[OpenAFS-devel] Re: Path MTU discovery

Derrick Brashear shadow@gmail.com
Tue, 25 Sep 2012 16:20:56 -0400


On Tue, Sep 25, 2012 at 4:07 PM, Andrew Deason <adeason@sinenomine.net> wrote:
> On Tue, 25 Sep 2012 15:33:54 -0400
> Derrick Brashear <shadow@gmail.com> wrote:
>
>> > Here you are talking about enabling the Linux IP_MTU_DISCOVER
>> > functionality, and the ICMP error queue stuff, correct?
>>
>> No. This is code which pads packets to discover when they stop being
>> passed.
>
> Okay, so in my mind, there are effectively three different MTU-related
> systems right now; agree? hi/lo/icmp(linux)

there's something which attempts the icmp thing for solaris also which
is not my streams module,
istr.

but yes, 3 different systems, at least in the code base.

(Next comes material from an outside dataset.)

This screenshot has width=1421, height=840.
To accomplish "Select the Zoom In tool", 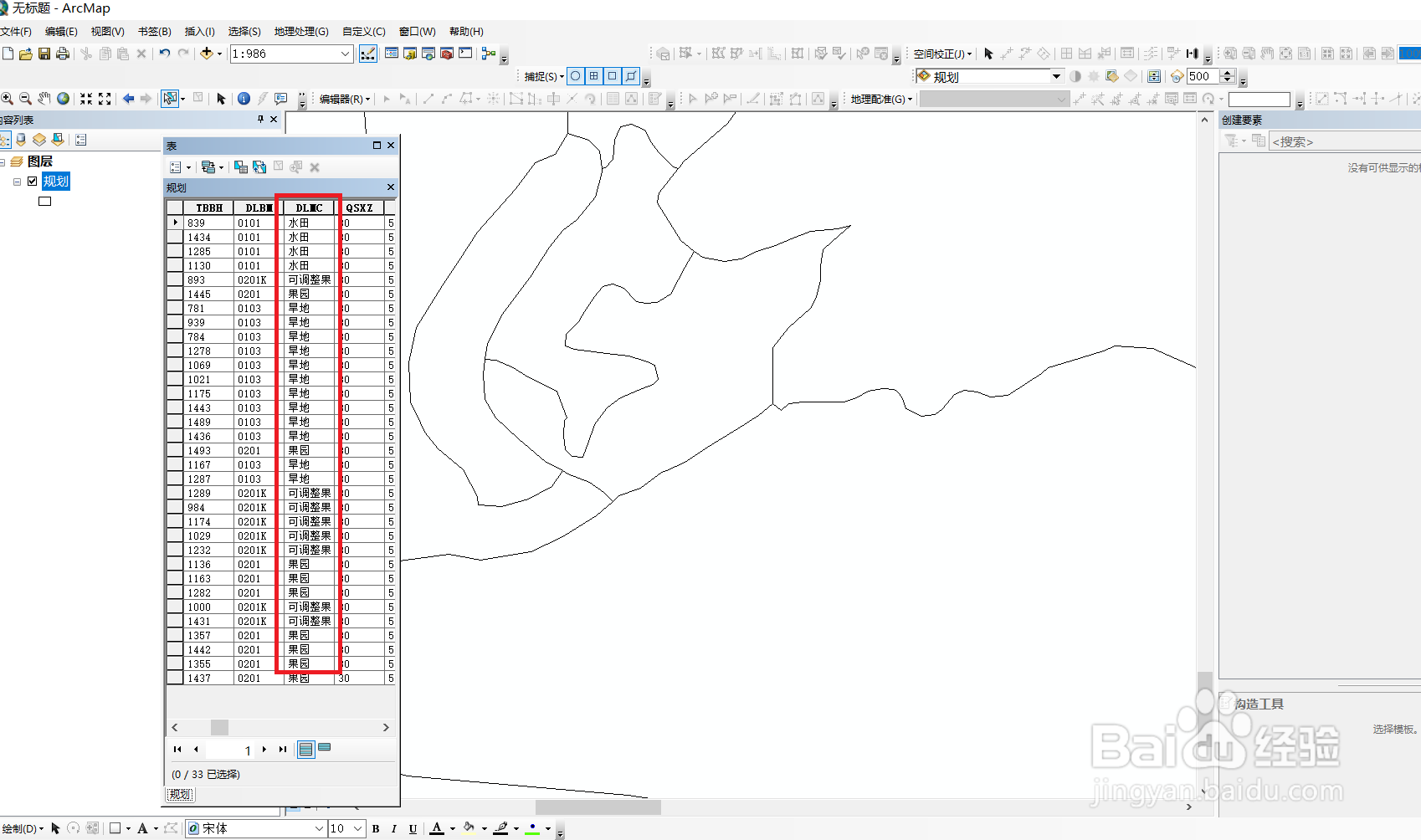I will [x=7, y=98].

> They're not all working or even enabled, and they may try to do similar
> things, but... I mean, in terms of code presence in the tree. It's just
> a little confusing, since each of them is kinda spread out, and they all
> use the same terminology and vars/fields and such ("MTU").

yes.

> I'm not complaining (though sure, it'd be nice to have this easier to
> understand); just trying to explicitly note this to be clear.
>
>> > So, this sounds like either RX_ACK_MTU, lastPacketSize,
>> > lastPingSize, etc, or it sounds like the 'mtuout' label in
>> > rxi_CheckCall. One of those, yes?
>>
>> well, the lastPacket/lastPing is related to low and high. the mtuout
>> case is low.
>
> lastPacket/lastPing can't lower the mtu, though, as I understand it.
> They can only raise it.

not per se. it's used to know what the last thing we actually were able to
send was, and the downward tweak happens with the mtuout code.

>> > What we could possibly do for Linux is to have two sockets open, one
>> > which is set to always set DF, and one to never set DF, and we could
>> > choose ourselves (Linux doesn't let you set this per-call; we'd have
>> > to setsockopt every time we want to switch... I think other
>> > platforms may let us set this per-call). What we could then do is
>> > always send the MTU pings with DF set, and everything else with DF
>> > not set, and only adjust MTU based on those MTU pings.
>>
>> that sounds like a reasonable approach, though, I suspect this is more
>> portable than just Linux quite simply, and the more places we can have
>> it, the better.
>
> Yes, and I'm trying to think of how to do this so Linux ICMP processing
> can still be incorporated, without having to have a completely separate
> "Linux implementation". I don't mean to exclude the others; just
> mentioning Linux since it seems harder there to specify DF-vs-not at a
> fine granularity.
>
>
> If I can try to draw out how this works / would work:
>
>  - "normally" every N seconds, we send out a padded DF ping a little
>    larger than the known path MTU. If we get a response or an ICMP frag
>    error, set the pmtu.
>
>  - After X seconds/packets of packet loss, we send out a padded DF ping
>    smaller than the known path MTU. If we get a response or ICMP frag
>    error, set the pmtu. If we don't get either after Y seconds, repeat
>    with smaller packets.

codify "packet loss", because here's where it gets exciting.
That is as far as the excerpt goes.